Ballet in two acts by Boris Eifman
The Mystery of Life and Death | Ballet in two acts by Boris Eifman | Music by Peter I. Tschaikowsky
|Choreography and Staging||Boris Eifman|
|Music||Peter I. Tschaikowsky|
|Sets and Costumes||Viacheslav Okunev|
|Dancing||Solisten und Corps de ballet des Staatsballetts Berlin|
|Tchaikovsky||Vladimir Malakhov (27.01.2013 | 30.01.2013 | 09.02.2013 | 27.04.2013)|
|Michael Banzhaf (24.04.2013 | 26.04.2013)|
|Rainer Krenstetter (03.05.2013 | 11.05.2013 | 20.05.2013)|
|Wieslaw Dudek (27.01.2013 | 30.01.2013 | 09.02.2013 | 24.04.2013 | 26.04.2013)|
|Leonard Jakovina (27.04.2013)|
|Ibrahim Önal (03.05.2013 | 11.05.2013 | 20.05.2013)|
|Beatrice Knop (27.01.2013 | 30.01.2013 | 09.02.2013 | 27.04.2013)|
|Sarah Mestrovic (24.04.2013 | 26.04.2013)|
|Elisa Carrillo Cabrera (03.05.2013 | 11.05.2013 | 20.05.2013)|
|Tchaikovsky's wife||Nadja Saidakova (27.01.2013 | 30.01.2013 | 09.02.2013 | 27.04.2013)|
|Beatrice Knop (24.04.2013 | 26.04.2013)|
|Krasina Pavlova (03.05.2013 | 11.05.2013 | 20.05.2013)|
Boris Eifman is considered one of the most high profile and interesting contemporary Russian choreographers. He is famous for his biographical and lengthy narrative ballets, which he usually presents with his own company, the Eifman Ballet St. Petersburg, on extended guest performance trips. He has long since taken the American theatre public by storm, and Boris Eifman rarely lets one of his choreographies out of his grasp.

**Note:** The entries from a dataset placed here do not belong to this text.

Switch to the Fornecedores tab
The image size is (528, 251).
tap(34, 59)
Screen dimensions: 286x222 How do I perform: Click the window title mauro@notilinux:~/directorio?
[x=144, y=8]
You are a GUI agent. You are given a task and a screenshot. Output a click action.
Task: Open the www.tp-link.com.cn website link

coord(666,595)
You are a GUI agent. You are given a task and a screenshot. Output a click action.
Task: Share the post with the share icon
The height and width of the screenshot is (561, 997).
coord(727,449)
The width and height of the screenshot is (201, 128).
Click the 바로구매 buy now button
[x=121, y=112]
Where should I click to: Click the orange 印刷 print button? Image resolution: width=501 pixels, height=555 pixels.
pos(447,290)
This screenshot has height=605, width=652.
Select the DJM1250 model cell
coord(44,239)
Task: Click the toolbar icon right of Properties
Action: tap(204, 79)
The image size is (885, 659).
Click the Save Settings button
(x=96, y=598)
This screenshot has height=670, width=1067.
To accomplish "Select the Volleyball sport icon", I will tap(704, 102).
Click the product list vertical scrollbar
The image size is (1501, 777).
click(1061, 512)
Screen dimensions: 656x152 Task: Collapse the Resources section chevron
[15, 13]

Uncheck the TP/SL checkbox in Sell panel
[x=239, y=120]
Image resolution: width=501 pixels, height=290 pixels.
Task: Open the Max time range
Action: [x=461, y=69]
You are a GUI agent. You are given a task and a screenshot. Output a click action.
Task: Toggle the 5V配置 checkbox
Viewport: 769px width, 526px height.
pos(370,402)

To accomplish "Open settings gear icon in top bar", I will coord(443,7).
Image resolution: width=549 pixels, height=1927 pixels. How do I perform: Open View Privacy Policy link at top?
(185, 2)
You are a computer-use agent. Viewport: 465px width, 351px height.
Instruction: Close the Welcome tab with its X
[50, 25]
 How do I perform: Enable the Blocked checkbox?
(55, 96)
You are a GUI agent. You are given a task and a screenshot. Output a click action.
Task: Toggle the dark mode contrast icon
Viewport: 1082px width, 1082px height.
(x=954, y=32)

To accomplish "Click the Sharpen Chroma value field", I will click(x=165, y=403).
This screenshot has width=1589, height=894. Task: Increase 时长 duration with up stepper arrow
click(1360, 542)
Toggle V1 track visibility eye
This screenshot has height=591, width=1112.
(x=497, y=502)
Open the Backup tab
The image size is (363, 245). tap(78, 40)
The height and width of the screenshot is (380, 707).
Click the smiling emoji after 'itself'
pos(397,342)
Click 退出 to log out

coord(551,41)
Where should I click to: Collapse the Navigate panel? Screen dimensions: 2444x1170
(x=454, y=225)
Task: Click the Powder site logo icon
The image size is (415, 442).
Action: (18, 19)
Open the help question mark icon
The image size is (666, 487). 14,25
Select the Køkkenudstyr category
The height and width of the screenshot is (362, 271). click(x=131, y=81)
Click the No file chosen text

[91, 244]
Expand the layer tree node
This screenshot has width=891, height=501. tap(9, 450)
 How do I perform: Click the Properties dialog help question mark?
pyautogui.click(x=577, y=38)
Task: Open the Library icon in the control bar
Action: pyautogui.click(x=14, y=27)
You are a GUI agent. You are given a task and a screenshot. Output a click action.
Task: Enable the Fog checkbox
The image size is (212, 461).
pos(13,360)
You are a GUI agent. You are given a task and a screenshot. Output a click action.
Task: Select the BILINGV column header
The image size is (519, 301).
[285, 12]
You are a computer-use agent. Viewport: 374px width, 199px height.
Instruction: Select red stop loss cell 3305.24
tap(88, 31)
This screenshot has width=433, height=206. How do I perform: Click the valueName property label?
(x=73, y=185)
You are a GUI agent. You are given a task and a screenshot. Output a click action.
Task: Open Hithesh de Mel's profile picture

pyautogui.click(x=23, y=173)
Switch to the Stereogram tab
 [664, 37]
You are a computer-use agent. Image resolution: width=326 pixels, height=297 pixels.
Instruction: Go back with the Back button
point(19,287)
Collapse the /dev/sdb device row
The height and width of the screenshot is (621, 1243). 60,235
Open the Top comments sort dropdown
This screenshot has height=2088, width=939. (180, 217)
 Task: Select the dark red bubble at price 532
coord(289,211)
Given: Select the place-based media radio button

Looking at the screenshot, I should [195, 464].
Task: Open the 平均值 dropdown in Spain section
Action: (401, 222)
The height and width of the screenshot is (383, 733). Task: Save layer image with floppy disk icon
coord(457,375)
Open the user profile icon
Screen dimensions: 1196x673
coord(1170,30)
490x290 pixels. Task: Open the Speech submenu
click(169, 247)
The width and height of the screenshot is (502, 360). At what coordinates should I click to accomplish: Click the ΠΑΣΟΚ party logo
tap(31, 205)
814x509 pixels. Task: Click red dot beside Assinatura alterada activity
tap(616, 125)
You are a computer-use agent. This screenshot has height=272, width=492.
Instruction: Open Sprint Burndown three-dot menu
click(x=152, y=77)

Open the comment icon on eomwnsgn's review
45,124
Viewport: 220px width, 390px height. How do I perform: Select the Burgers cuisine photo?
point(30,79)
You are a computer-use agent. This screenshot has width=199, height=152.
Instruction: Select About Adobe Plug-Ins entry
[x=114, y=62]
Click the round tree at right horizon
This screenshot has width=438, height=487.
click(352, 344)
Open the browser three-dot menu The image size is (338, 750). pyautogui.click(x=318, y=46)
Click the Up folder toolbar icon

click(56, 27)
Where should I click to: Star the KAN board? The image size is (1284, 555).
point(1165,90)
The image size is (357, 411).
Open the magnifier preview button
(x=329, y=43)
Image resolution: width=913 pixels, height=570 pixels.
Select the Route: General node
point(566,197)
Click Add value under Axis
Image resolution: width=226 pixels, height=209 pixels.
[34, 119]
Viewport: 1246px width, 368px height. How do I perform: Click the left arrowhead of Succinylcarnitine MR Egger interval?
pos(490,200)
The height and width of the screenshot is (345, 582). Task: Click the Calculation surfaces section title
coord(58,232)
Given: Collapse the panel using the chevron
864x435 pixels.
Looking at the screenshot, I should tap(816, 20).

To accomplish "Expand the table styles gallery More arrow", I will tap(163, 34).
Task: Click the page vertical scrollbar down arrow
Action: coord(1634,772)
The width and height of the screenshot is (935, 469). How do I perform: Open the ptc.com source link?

His ballets are distinguished by their psychological persona studies, which are embedded in dramatic and emotionally charged scenes. In „Tschaikowsky“, the multi-faceted personality of the great composer provides the focus. Peter I. Tchaikovsky decided to give up his secure, bourgeois position in order to dedicate himself entirely to the creation of the music by which he was so passionately driven. However, a feeling of deeply felt internal unrest and homelessness haunted him for the rest of his life. His emotional strife finds expression in his compositions; reason enough for Boris Eifman to trace the emotional world of the great Russian composer in choreography.
Boris Eifman is dedicated to a passionate „ballet theatre“, in which the dramatic will to expression forms the basis for the dancing. Eifman thereby remains committed to classical dance, but with his choreographies he pursues the goal of „not only presenting people with a feast for the eyes, but much more than this, addressing their impressions and feelings in order to initiate a shared and living ritual.“
45 minutes before each performance (except premieres), there is an introduction in the opera house (in German).
It is prepared and moderated by students of the institute of dance studies (Institut für Tanzwissenschaft) of Freie Universität Berlin.